Befremdlicherweise gibt es für Touristen weder eine gute Karte von Porto noch einen Führer. Insofern sind auch die modernen, eher privaten als öffentlichen Bauten der Stadt, die zwei der bekanntesten Architekten Portugals hier errichtet haben, Alvaro Siza Vieira und Eduardo Souto de Moura, vielen Bewohnern sowohl er Stadt als auch ihren Besuchern weitgehend unbekannt. Ein winziger englischer Cityguide "Wallpaper" (2011, erschienen bei Phaidon) nimmt sich dieser modernen Attraktionen an, kann aber nirgendwo in Porto bestellt werden.
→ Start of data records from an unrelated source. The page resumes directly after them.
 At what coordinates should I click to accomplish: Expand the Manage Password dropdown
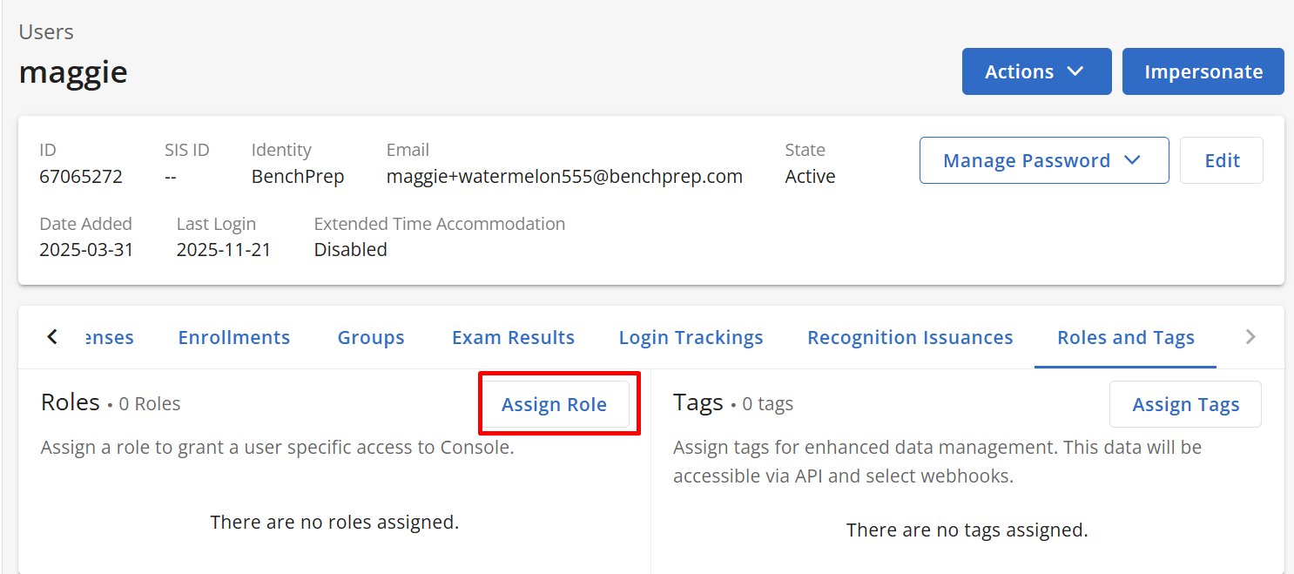pyautogui.click(x=1043, y=160)
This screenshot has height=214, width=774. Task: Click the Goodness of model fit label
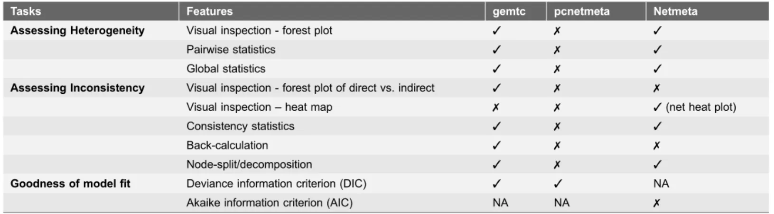(x=70, y=184)
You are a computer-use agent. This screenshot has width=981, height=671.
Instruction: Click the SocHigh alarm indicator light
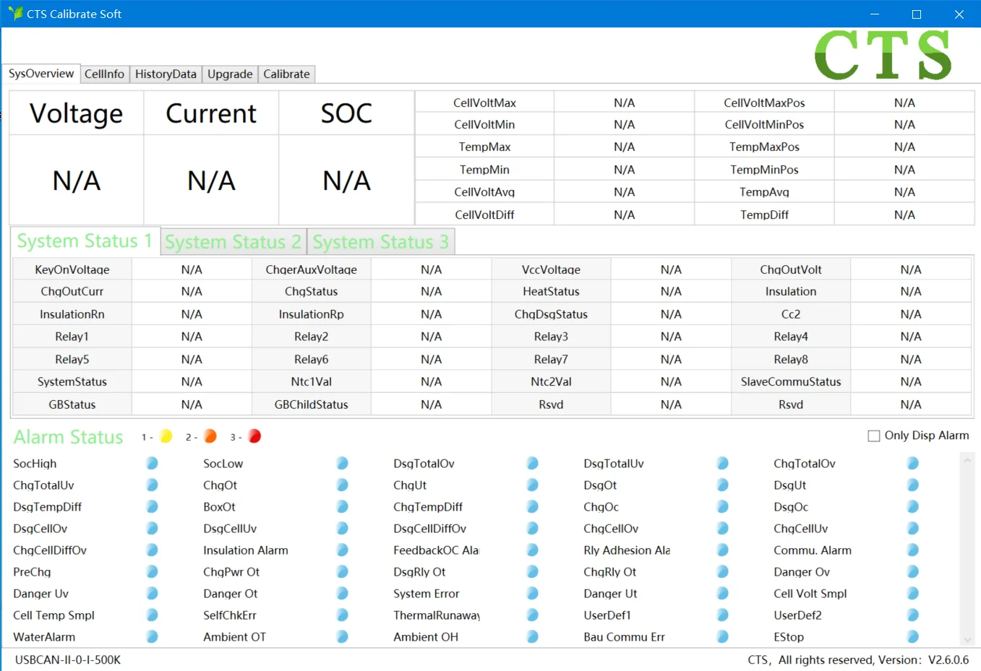point(152,463)
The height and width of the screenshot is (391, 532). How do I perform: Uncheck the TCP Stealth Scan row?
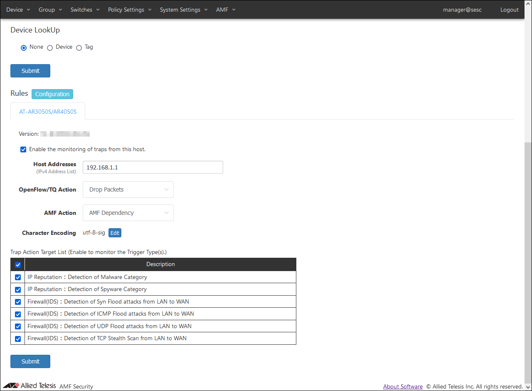[x=18, y=339]
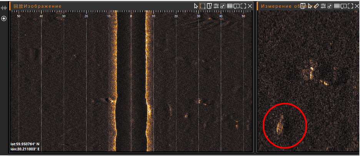Screen dimensions: 360x156
Task: Open the settings sliders in the Измерение panel
Action: click(x=323, y=6)
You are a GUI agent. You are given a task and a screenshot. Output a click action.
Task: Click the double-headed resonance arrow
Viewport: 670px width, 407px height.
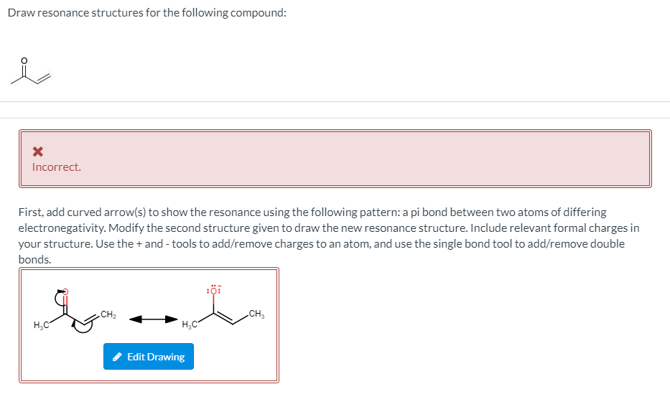pyautogui.click(x=153, y=319)
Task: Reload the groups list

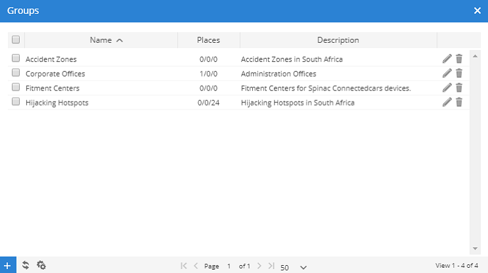Action: coord(25,265)
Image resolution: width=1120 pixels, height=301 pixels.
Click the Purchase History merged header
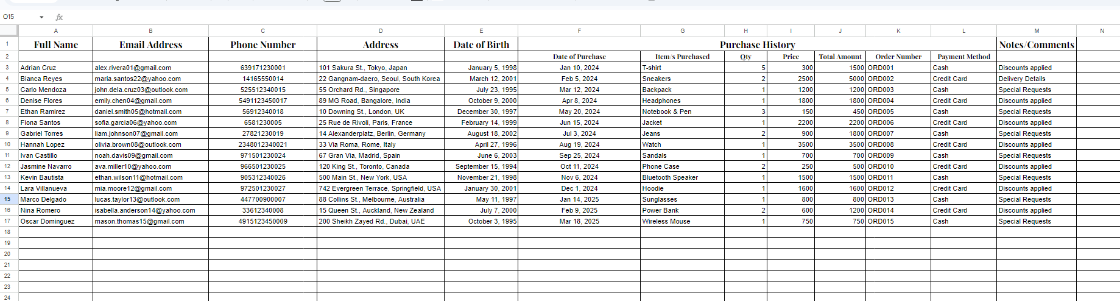[x=757, y=44]
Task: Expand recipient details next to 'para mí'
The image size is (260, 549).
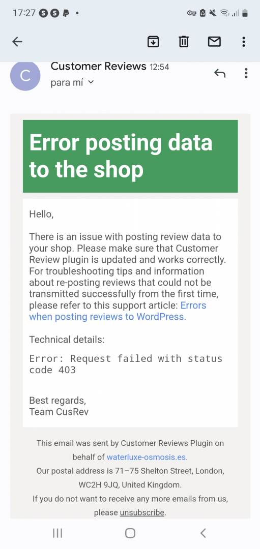Action: click(x=91, y=82)
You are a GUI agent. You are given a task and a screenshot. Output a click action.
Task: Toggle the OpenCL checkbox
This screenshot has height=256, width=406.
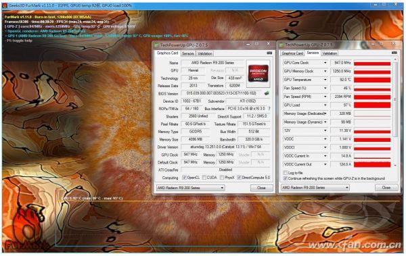[x=184, y=178]
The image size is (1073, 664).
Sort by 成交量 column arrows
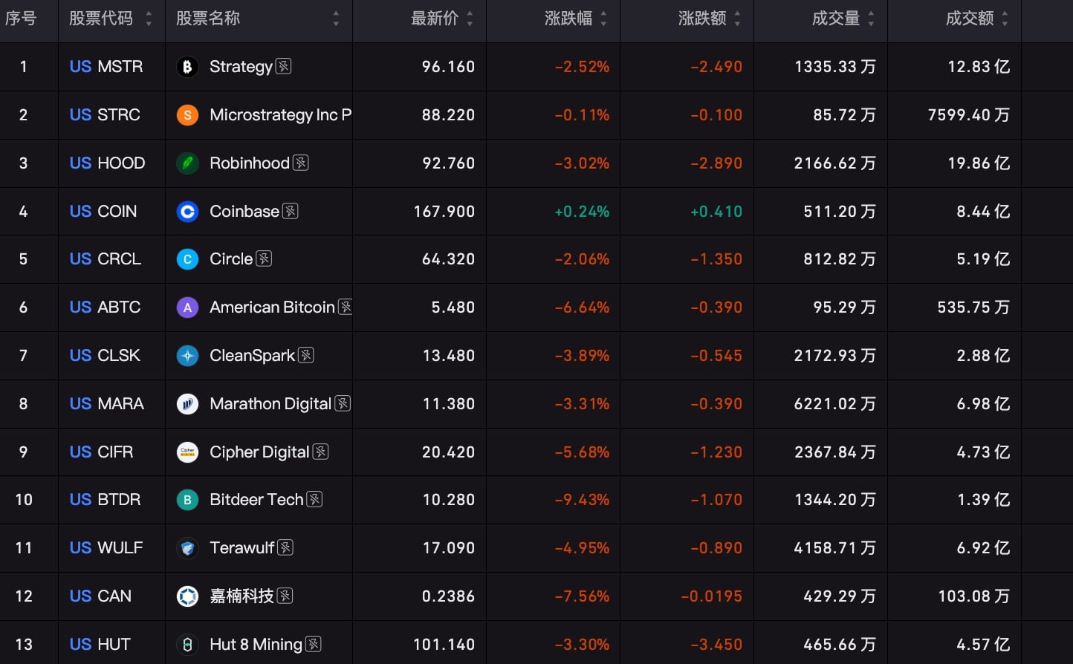[871, 19]
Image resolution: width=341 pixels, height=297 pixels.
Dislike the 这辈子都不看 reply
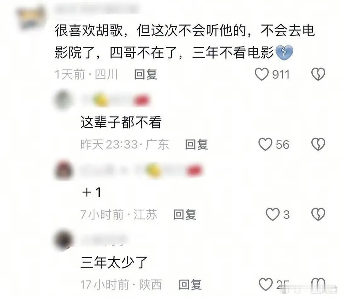point(318,144)
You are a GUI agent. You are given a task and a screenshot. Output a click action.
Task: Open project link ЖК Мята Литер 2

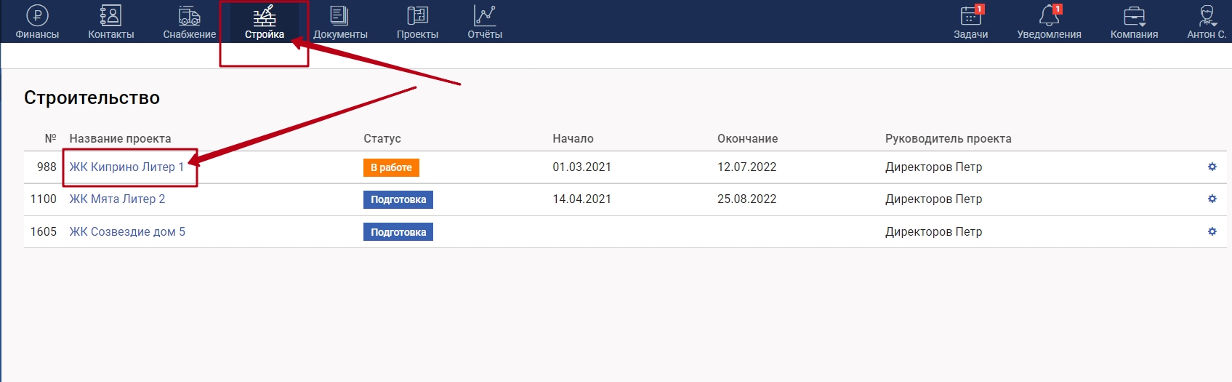117,199
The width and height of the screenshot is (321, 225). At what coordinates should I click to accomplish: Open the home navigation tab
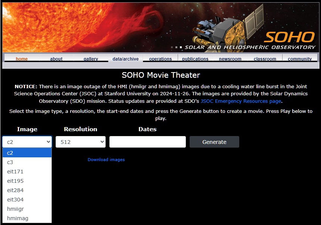pyautogui.click(x=22, y=59)
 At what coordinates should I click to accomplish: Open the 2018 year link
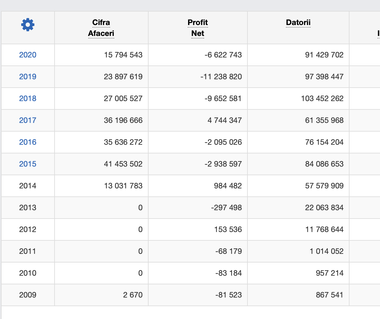pos(28,99)
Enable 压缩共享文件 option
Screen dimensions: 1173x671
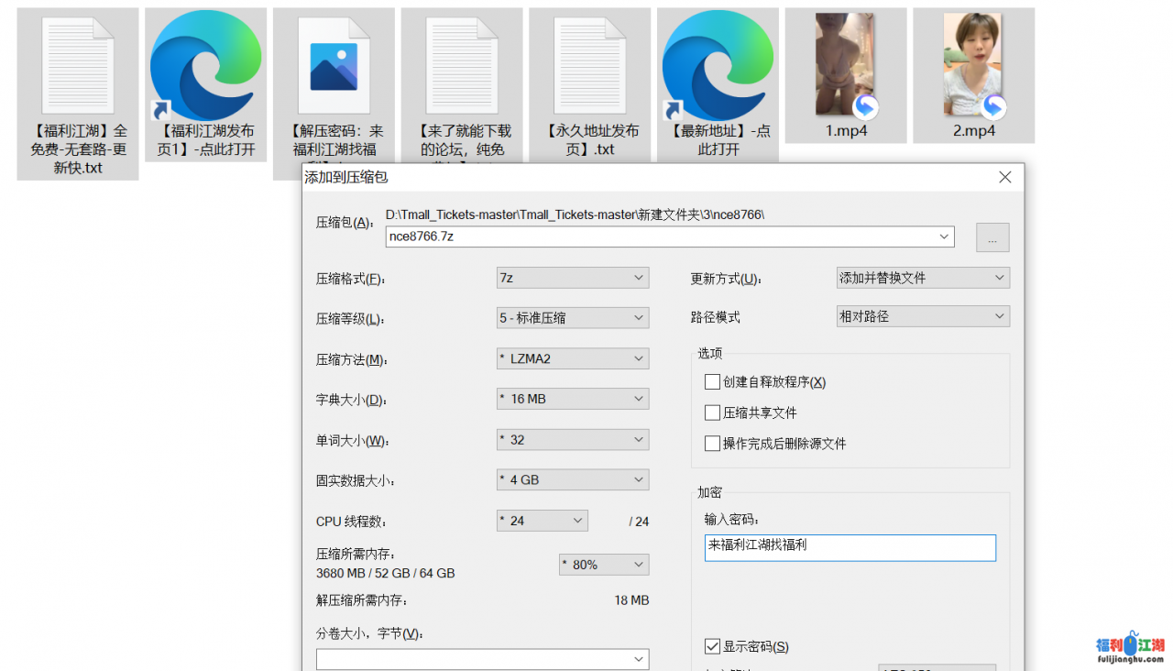[x=712, y=413]

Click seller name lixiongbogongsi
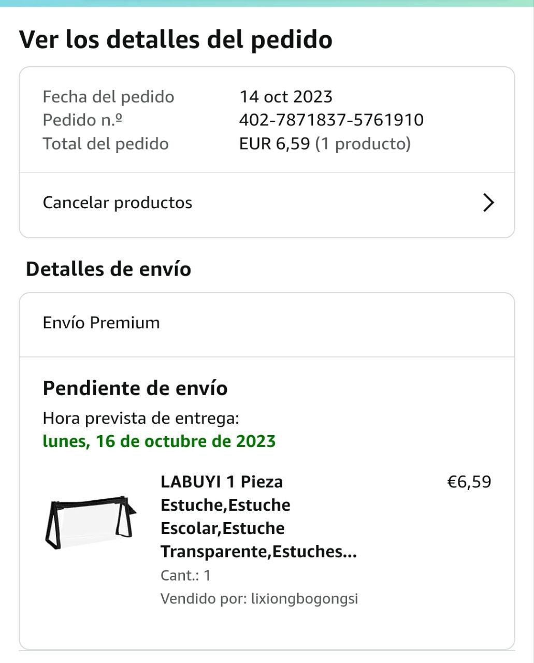tap(305, 599)
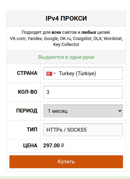Focus the Turkey (Türkiye) country field
This screenshot has height=179, width=130.
click(x=83, y=73)
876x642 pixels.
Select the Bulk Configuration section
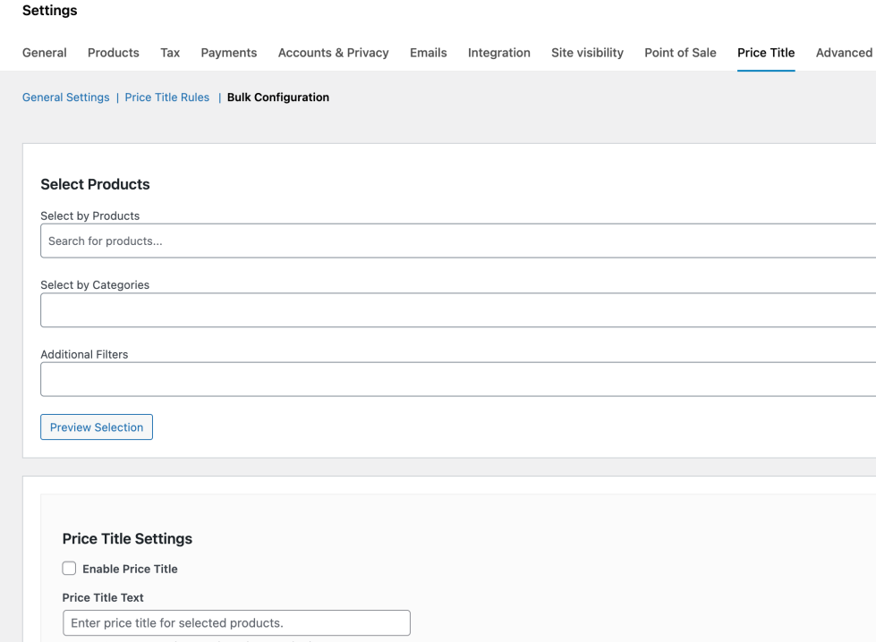(278, 97)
Der moderne Flughafen, der zweitgrößte des Landes nach Lissabon, schlägt an imponierender Gestalt und Funktionstüchtigkeit viele andere in Europa.Auch die in den letzten Jahren entstandene Metro ist, wenn sie auch nur wenige kurze Linien hat, großzügig und übersichtlich. Überschätzt dagegen scheint mir die Casa Musical, von Rem Kohlhaas die 2001 aus Anlaß der europäischen Kulturhauptstadt Porto hätte fertig werden sollen, aber - wen wunderts - erst 2005 eingeweiht wurde.
Sie gilt den Bewohnern Portos und den Besuchern der Stadt jedoch als Inbegriff von moderner Stararchitektur. Daß ein weltbekannter Architekt sie gebaut hat, bedeutet aber noch keineswegs, daß sie auch von herausragender Qualität ist. Der Bau ist auffällig, er wirkt monumental wie ein aus dem Weltall hier eingeschlagener Meteorit und nimmt keinerlei Rücksicht auf seine Umgebung.
Scharfkantig wie von Messern geschnitten liegt die casa auf einer großen, frei geräumten Fläche. Den Eingang muß man suchen. Doch das Haus verwirrt nicht nur von aussen, sondern auch von innen, wo es einem Labyrinth gleicht. Der grosse Saal für 1250 Menschen wird gerühmt, aber die Gestaltung ähnelt der einer hochtechnisierten Fabrik, wenig einladend und unterkühlt. Doch die täglichen Führungen sind überlaufen und die Interessenten gutgläubig, der Mythos des Stararchitekten wirkt.
Ein seltenes Juwel in der Nähe der Casa Musica ist die Kadoorie Mekor Haim Synagoge in der Rua de Gueira Junqueiro 340 aus dem Jahre 1938. Als in Deutschland die jüdischen Synagogen brannten, entstand hier im Geiste des Bauhauses ein schneeweißer, faszinierender Tempel, der relativ unbekannt ist.
Der Showcase moderner Architektur in Porto ist zweifellos das Museum moderner Kunst von Alvaro Siza. Inmitten des 16 ha großen Parque des Serralves, der eine exquisite Art Déco Villa des Textilfabrikanten Carlos Cabral um 193o beherbergt, hat Alvaro Siza einen weissen Bau errichtet,der sich fast unauffällig in die Natur des Parkes einpasst.
Die Wände und die fast zufällige Anordnung der einzelnen Baukörper schaffen einen geradezu abstrakten Raum, dessen riesige Fenster auf und in den Park jedoch jederzeit eine Orientierung möglich machen. Die Sammlung des Museums ist eher mittelmäßig, das Gehäuse aber großartig.